Property values, cost and process were among some of the concerns raised by Mountain Village property owners at a Thursday meeting with Telluride Medical Center CEO John Gardner. 

The meeting was hosted by the Telluride Mountain Village Owners Association and open to the public at Mountain Village Town Hall, and more than 100 people were in attendance, in addition to more than 50 watching a live video stream, according to a count provided by TMVOA.

Gardner offered a summary of what the Telluride Hospital District is planning, including tentative plans for an approximately 30,000-square-foot medical center in Mountain Village to replace the current facility in Telluride, which “no longer works” due to its age and small size, the CEO said.

After a lengthy site selection process that culminated in 2014, the hospital district board chose a parcel in Mountain Village for the new medical center, but that hasn’t been the end of the discussion. The board is still seeking a mitigation permit from the U.S. Army Corps of Engineers for wetlands on the parcel, which sits between Mountain Village Town Hall and the gondola parking garage. The Mountain Village Town Council offered the parcel free of charge for the new medical center, and that bothered some Mountain Village owners in attendance Thursday. 

“How free is it?” Mountain Village property owner Jim Royer asked during the meeting. “We’re very concerned about this development, about what it’ll do to traffic and parking, about whether or not the helipad requires Lift 10 and the gondola to be evacuated when a helicopter is coming in and out. 

“And then, if Prop 69 passes and healthcare becomes free in Colorado, we will have a facility here with a parade of people coming up to this quiet little village to access a hospital that we will have to pay for, so that’s the angst that exists over here,” he continued.

Royer, a TMVOA board member, said he was speaking as a private citizen when reached by the Daily Planet after the meeting. The organization has not taken an official position on the matter. Royer was referencing Amendment 69, which Colorado voters will decide on in November. If passed, Amendment 69 would create ColoradoCare, a healthcare payment system designed to finance healthcare for Colorado residents, partly through an additional income tax. 

When one Telluride resident suggested the road into Mountain Village might need to be widened to four lanes to accommodate increased traffic to the new medical center, laughter spread among some of the other attendees.

In response to the suggestion, one Mountain Village owner asked, “And what would that do to our property values in our quiet little village up here of 1,500 people?”

“This is a no place for a 40,000-, or even a 20,000-square-foot medical facility. It will ruin our property values and cause us two years of construction problems,” the owner, Brian Eaton, continued. 

When one woman, another self-identified Mountain Village resident, responded, saying, “We need to understand that there are all types of people who live here in Mountain Village and need to be served,” several attendees applauded.

A disagreement arose during the meeting between Stu Fraser, who served as Telluride mayor during the site-selection process, and Dan Garner, who has served on both the Telluride Hospital District Board and the Mountain Village Town Council. Fraser said the hospital district asked the town of Telluride to bypass its normal processes when discussing a town-owned parcel as a potential site of the new medical center.

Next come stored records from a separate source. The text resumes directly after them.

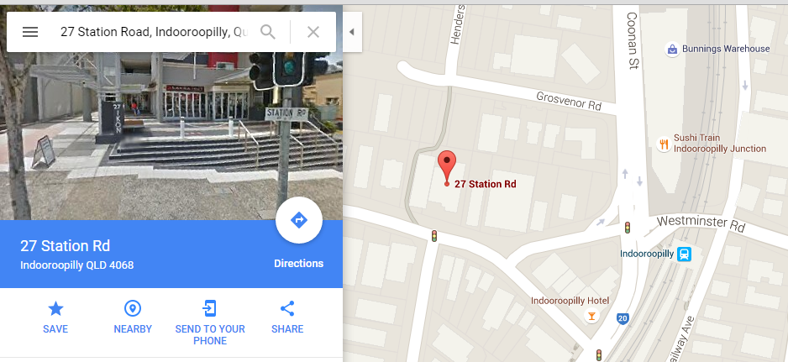Select the Nearby pin icon
The width and height of the screenshot is (788, 362).
tap(133, 309)
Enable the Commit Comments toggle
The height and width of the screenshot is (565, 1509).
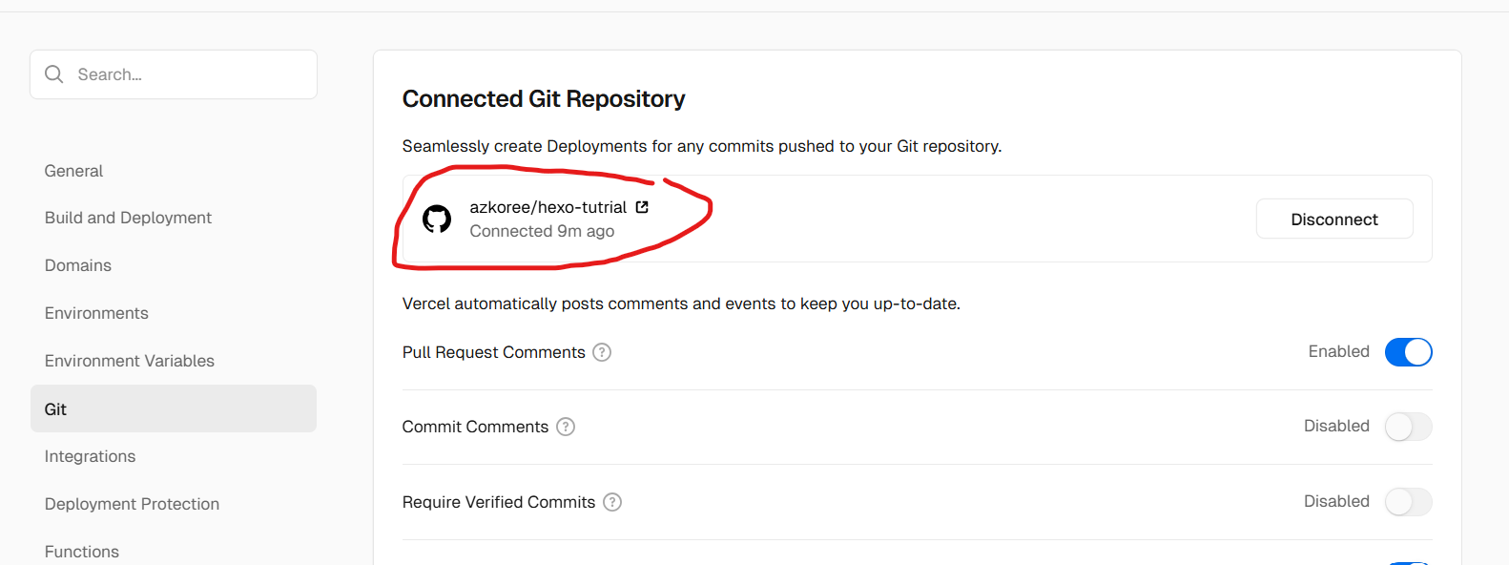[x=1408, y=427]
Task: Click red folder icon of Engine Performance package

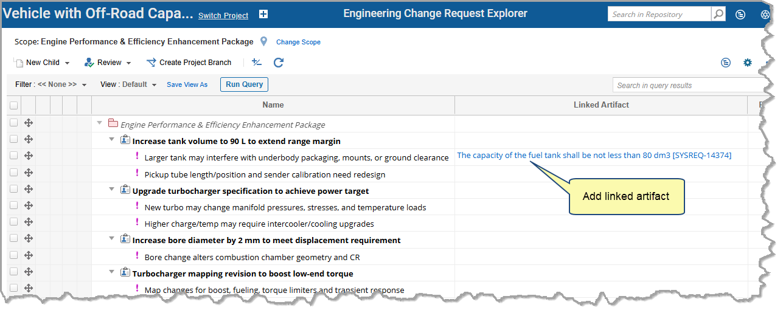Action: click(113, 124)
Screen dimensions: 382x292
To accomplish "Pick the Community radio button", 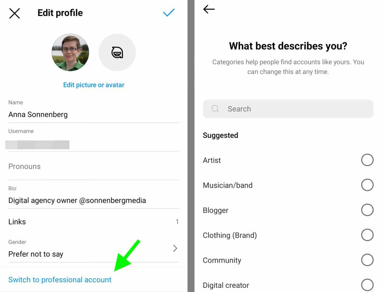I will pos(367,260).
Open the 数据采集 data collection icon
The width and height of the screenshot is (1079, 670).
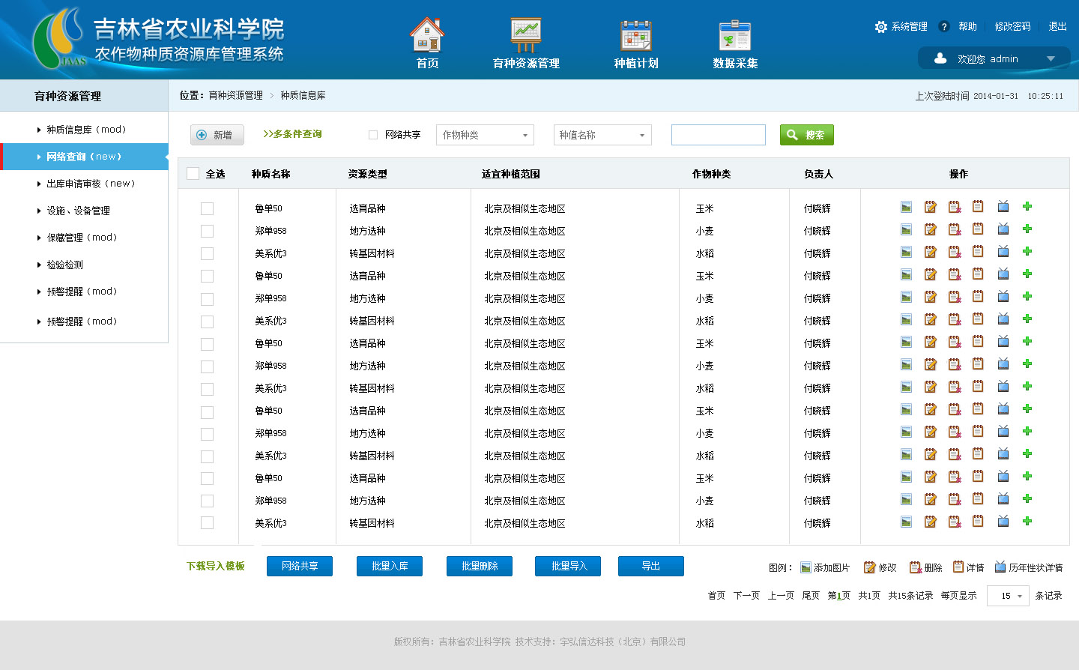click(x=735, y=36)
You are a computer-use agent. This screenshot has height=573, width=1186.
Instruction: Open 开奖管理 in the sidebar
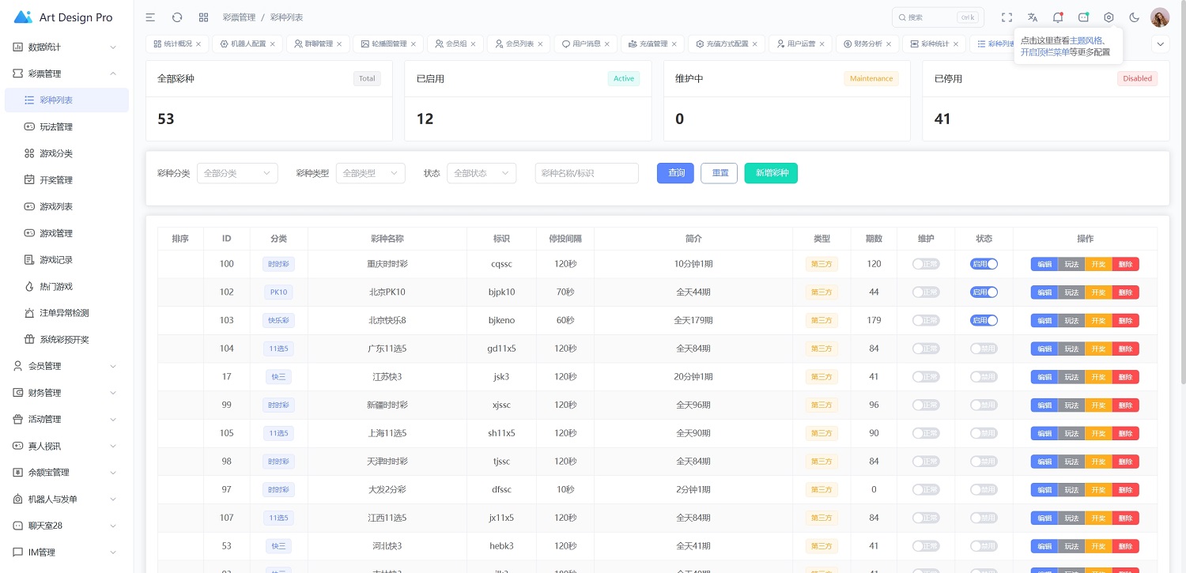[x=56, y=180]
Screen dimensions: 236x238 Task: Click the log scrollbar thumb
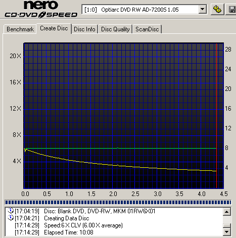click(x=227, y=226)

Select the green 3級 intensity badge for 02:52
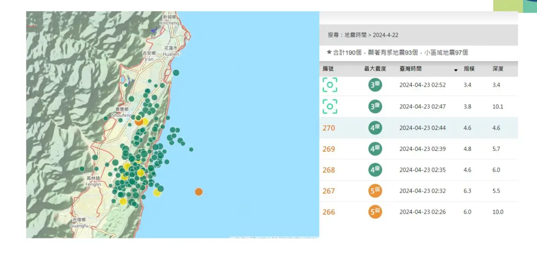coord(375,85)
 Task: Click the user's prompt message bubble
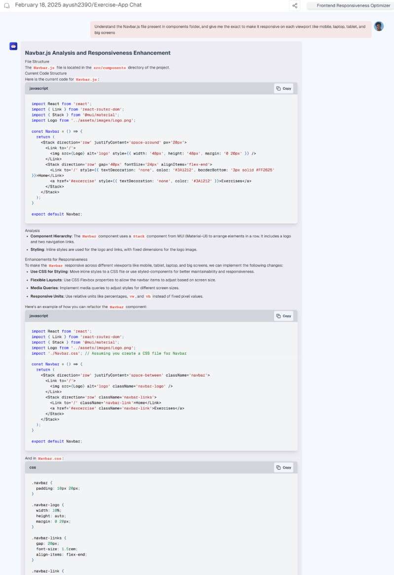(230, 30)
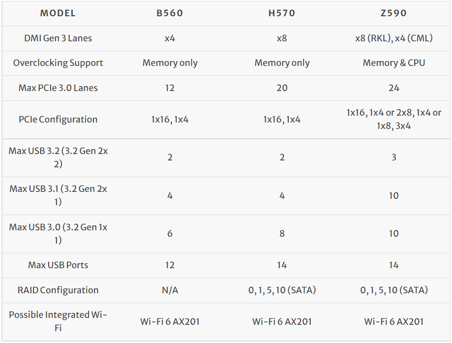The image size is (452, 343).
Task: Select the Possible Integrated Wi-Fi label
Action: (58, 321)
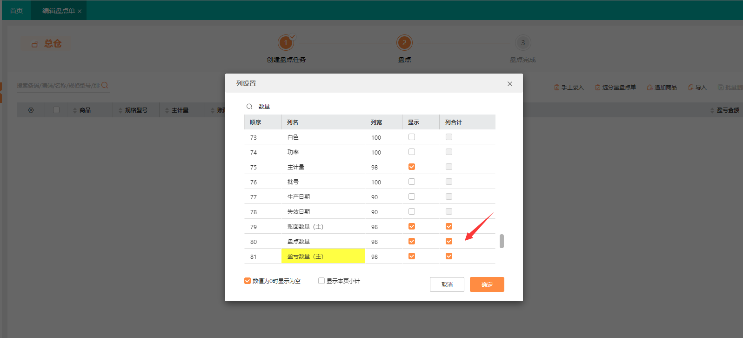
Task: Click the search magnifier icon in column settings
Action: (x=249, y=107)
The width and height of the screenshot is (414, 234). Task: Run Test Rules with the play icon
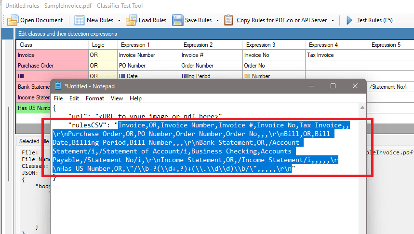(349, 20)
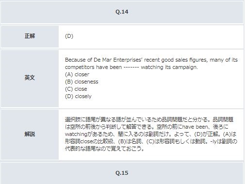246x184 pixels.
Task: Click the phrase 'watching its campaign'
Action: pyautogui.click(x=169, y=67)
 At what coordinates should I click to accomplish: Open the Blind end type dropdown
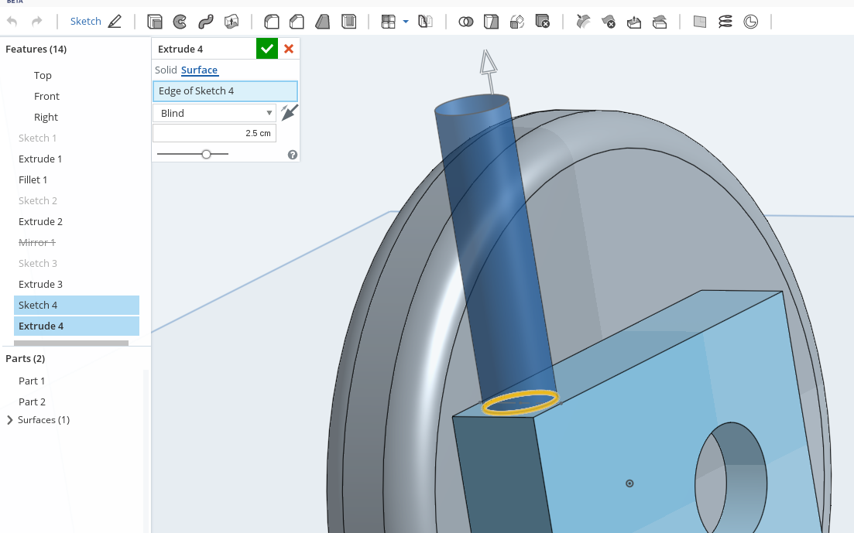coord(214,113)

“We refused to” bypass our normal process “because we felt very strongly that when you’re dealing with public land, it was very important that the public have involvement in it,” Fraser said. “It really came down to bypassing (the Historic and Architectural Review Commission), (the Planning and Zoning Commission) and council. A lot of people would like to have that available to them, love to not have to go to HARC or P&Z, but that’s not the way it works down there.”

Garner had a different interpretation.

“HARC and P&Z were not going to be involved that early on,” he said. “Later on they would be involved in all the building issues and zoning issues. We always felt we would have to go to HARC and P&Z.

“In the final analysis, we had no sites, and Mountain Village came up with the site that nobody had thought of before, because it wasn’t planned for anything, and so that was basically a savior for the medical center in this community to have a site we could build on that allowed for the expansion we needed,” Garner continued. “The Mountain Village Town Council decided to put in a proposal. They are elected officials. They are allowed to make that decision. The public elected them. … The medical center had no choice in Telluride whatsoever.”

Gardner (the CEO, as opposed to Garner, the former board member) asked the community to come together to support the new facility, and to bring the hospital district ideas for an alternate site if they know of them. 

“Let’s move forward,” Gardner said. “This has been a long process. We have a significant community need, we’re ready to go, we want to go, we have a great plan and think we can keep our community healthy.”

Benitez said the TMVOA is working on a website that would gather as many documents and as much information about the project as is available, and that the site would be up and running in two weeks or so.